- **Exercise**: Would you copy out each line of the records below that includes the word "Excluded"?

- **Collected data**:
—————

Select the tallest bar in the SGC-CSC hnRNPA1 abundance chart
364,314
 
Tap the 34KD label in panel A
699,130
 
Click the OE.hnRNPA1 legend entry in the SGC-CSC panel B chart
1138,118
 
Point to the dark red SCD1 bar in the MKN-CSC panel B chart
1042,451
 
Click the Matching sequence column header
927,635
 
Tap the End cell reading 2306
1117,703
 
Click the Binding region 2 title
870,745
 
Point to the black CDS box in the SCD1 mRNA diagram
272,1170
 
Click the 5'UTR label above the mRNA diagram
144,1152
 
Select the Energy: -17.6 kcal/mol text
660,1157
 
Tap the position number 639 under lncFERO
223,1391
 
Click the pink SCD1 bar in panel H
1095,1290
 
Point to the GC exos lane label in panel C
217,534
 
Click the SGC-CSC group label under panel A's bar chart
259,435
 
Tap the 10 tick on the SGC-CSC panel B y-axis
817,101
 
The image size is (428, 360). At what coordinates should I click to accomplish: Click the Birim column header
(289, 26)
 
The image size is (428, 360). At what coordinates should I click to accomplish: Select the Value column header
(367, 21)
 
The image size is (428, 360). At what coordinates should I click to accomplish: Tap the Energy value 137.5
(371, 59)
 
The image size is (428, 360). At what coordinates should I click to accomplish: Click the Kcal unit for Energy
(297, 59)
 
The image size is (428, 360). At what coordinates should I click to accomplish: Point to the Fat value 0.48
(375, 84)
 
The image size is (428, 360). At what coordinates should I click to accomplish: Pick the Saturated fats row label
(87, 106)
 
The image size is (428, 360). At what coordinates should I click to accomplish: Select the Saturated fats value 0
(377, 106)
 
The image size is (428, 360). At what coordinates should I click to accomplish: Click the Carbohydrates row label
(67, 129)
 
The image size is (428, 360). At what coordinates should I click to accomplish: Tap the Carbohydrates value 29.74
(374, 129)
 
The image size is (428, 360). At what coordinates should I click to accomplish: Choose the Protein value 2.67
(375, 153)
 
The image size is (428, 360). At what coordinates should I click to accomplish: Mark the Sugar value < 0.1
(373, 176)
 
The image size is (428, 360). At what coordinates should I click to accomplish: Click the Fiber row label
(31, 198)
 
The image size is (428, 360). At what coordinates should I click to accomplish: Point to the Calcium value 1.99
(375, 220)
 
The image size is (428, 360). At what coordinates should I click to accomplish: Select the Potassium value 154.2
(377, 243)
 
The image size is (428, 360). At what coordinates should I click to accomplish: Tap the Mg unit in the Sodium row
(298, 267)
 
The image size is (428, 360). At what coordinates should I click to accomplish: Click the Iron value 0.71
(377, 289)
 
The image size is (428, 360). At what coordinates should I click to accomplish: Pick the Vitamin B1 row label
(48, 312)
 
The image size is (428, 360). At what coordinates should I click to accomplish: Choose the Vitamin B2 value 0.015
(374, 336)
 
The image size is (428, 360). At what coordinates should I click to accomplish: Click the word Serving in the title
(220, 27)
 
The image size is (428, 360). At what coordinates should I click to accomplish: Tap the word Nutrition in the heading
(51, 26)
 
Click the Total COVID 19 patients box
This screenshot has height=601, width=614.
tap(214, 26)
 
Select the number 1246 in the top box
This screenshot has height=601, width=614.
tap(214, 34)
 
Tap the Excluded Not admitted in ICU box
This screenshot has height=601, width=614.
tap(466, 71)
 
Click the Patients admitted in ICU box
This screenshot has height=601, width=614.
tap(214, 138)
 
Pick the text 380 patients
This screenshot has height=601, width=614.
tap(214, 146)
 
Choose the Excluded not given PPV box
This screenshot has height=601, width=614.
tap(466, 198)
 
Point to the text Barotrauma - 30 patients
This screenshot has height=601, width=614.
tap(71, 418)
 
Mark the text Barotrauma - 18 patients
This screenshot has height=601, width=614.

—————

- **Response**:
Tap the Excluded Not admitted in ICU box
Choose the Excluded not given PPV box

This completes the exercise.